Professor adjunto de Teoria Política (Uece/Facedi), professor permanente do programa pós-graduação em Políticas Públicas (Uece) e professor permanente do programa de pós-graduação em Sociologia (Uece)
Professor adjunto de Teoria Política (Uece/Facedi), professor permanente do programa pós-graduação em Políticas Públicas (Uece) e professor permanente do programa de pós-graduação em Sociologia (Uece)
A senadora Damares Alves (REP-DF) é um dos nomes femininos mais importantes do bolsonarismo. Gosta de apresentar-se como “a senadora mais bonita do Brasil”. Como ministra do governo de Jair Bolsonaro protagonizou episódios que entraram para a história política brasileira, a começar pelo anúncio da “nova era” no Brasil: “meninos vestem azul e meninas vestem rosa”.

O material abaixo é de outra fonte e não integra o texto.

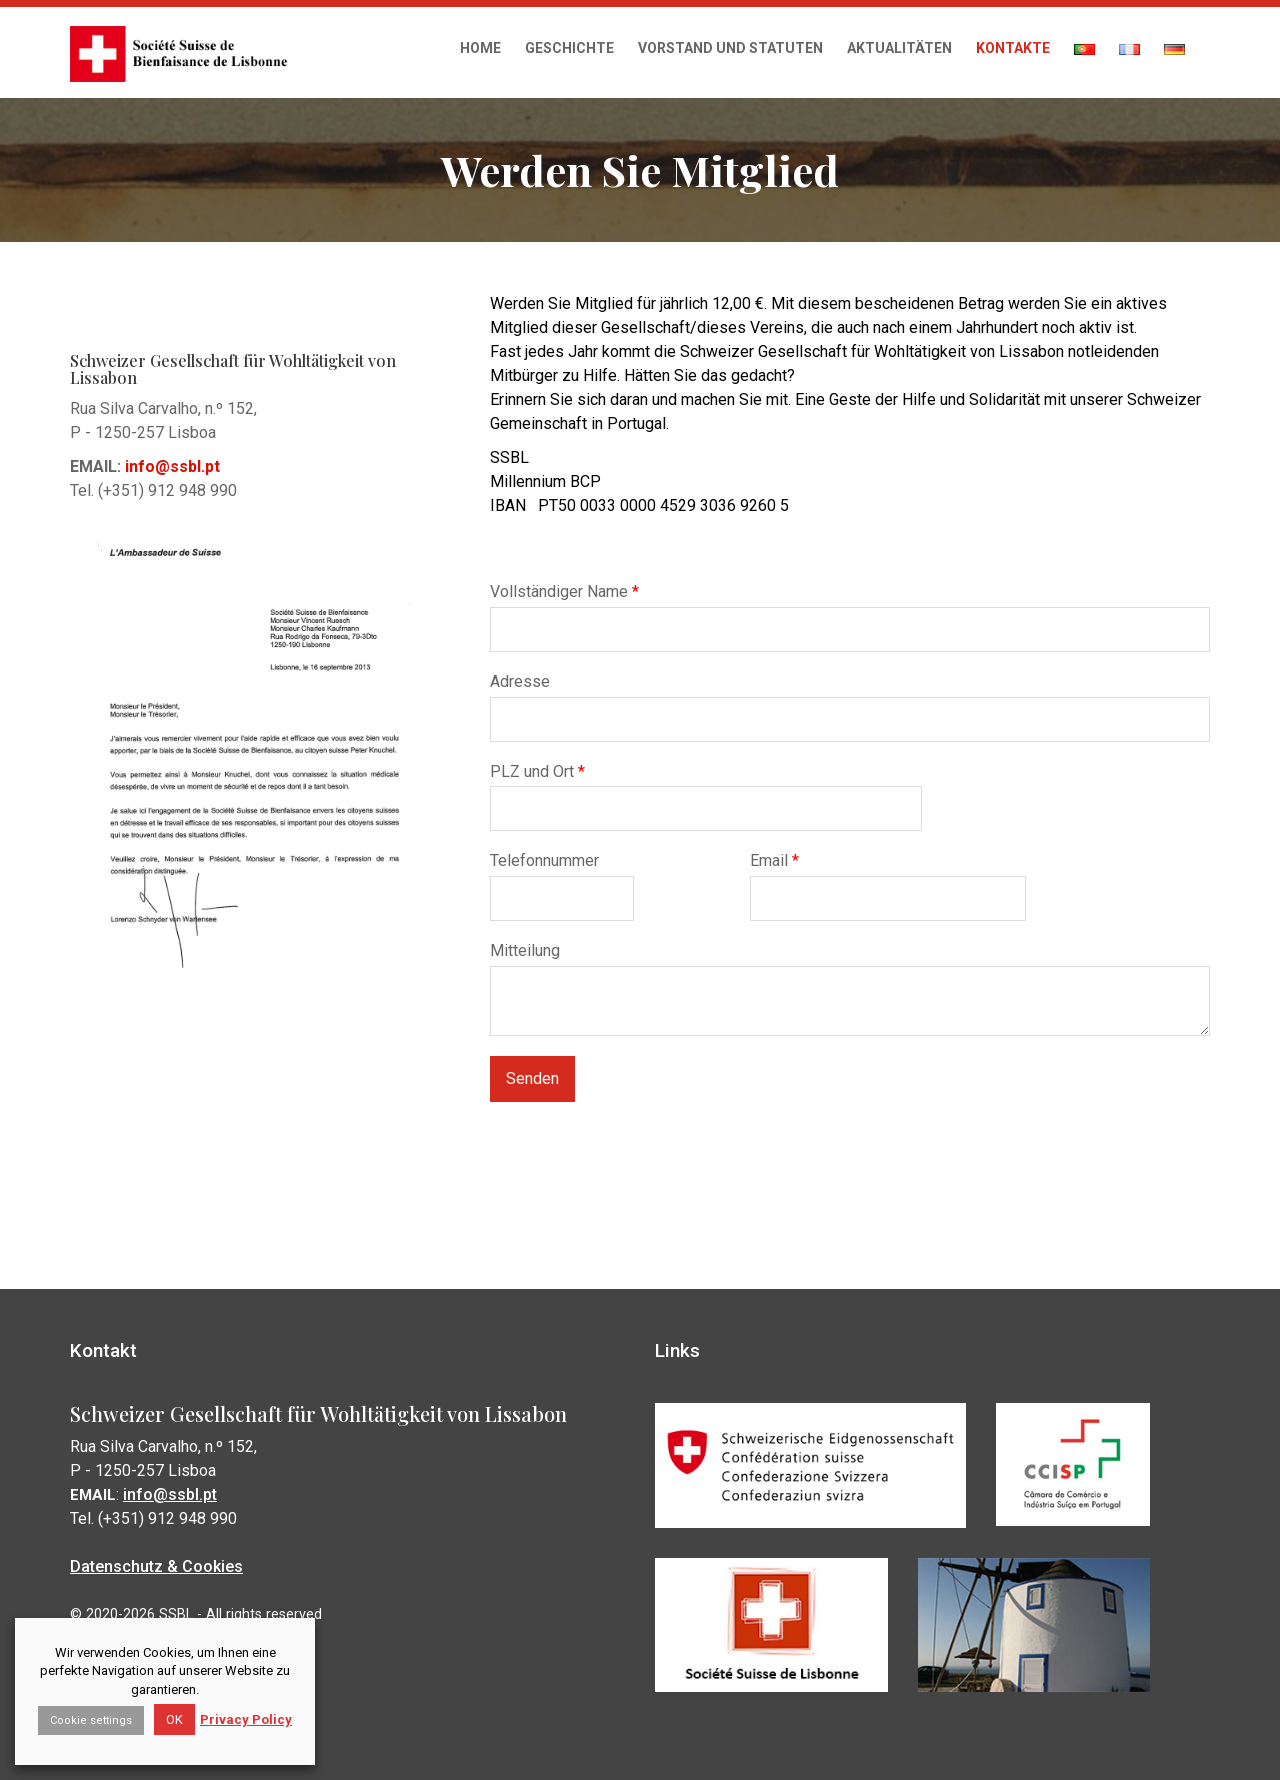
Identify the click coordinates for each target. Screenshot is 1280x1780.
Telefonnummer (544, 860)
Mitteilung (525, 950)
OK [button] (174, 1719)
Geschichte (569, 48)
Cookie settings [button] (91, 1720)
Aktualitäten (899, 48)
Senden (532, 1078)
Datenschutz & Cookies (159, 1565)
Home (480, 48)
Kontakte (1013, 48)
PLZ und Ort (537, 770)
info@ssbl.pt (172, 1494)
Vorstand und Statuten (730, 48)
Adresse (520, 680)
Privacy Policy (246, 1719)
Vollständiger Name (564, 591)
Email (774, 860)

Na semana que passou, depois de entrevista concedida a uma emissora de tv, a senadora virou alvo implacável do pastor Silas Malafaia, que tem se especializado em atacar desafetos nas suas redes sociais. Tudo porque Damares mencionou um suposto lobby sobre senadores da CPMI do INSS que estaria sendo feito por pastores e líderes de grandes igrejas do Brasil.
Acusando-a de “querer tirar proveito político” da CPMI, ligando nomes de igrejas ao escândalo, o pastor impôs-lhe as imagens de “leviana ou linguaruda” se não revelasse os nomes dos pastores envolvidos, e deu-lhe um conselho-ordem: “não seja cínica nem mentirosa”.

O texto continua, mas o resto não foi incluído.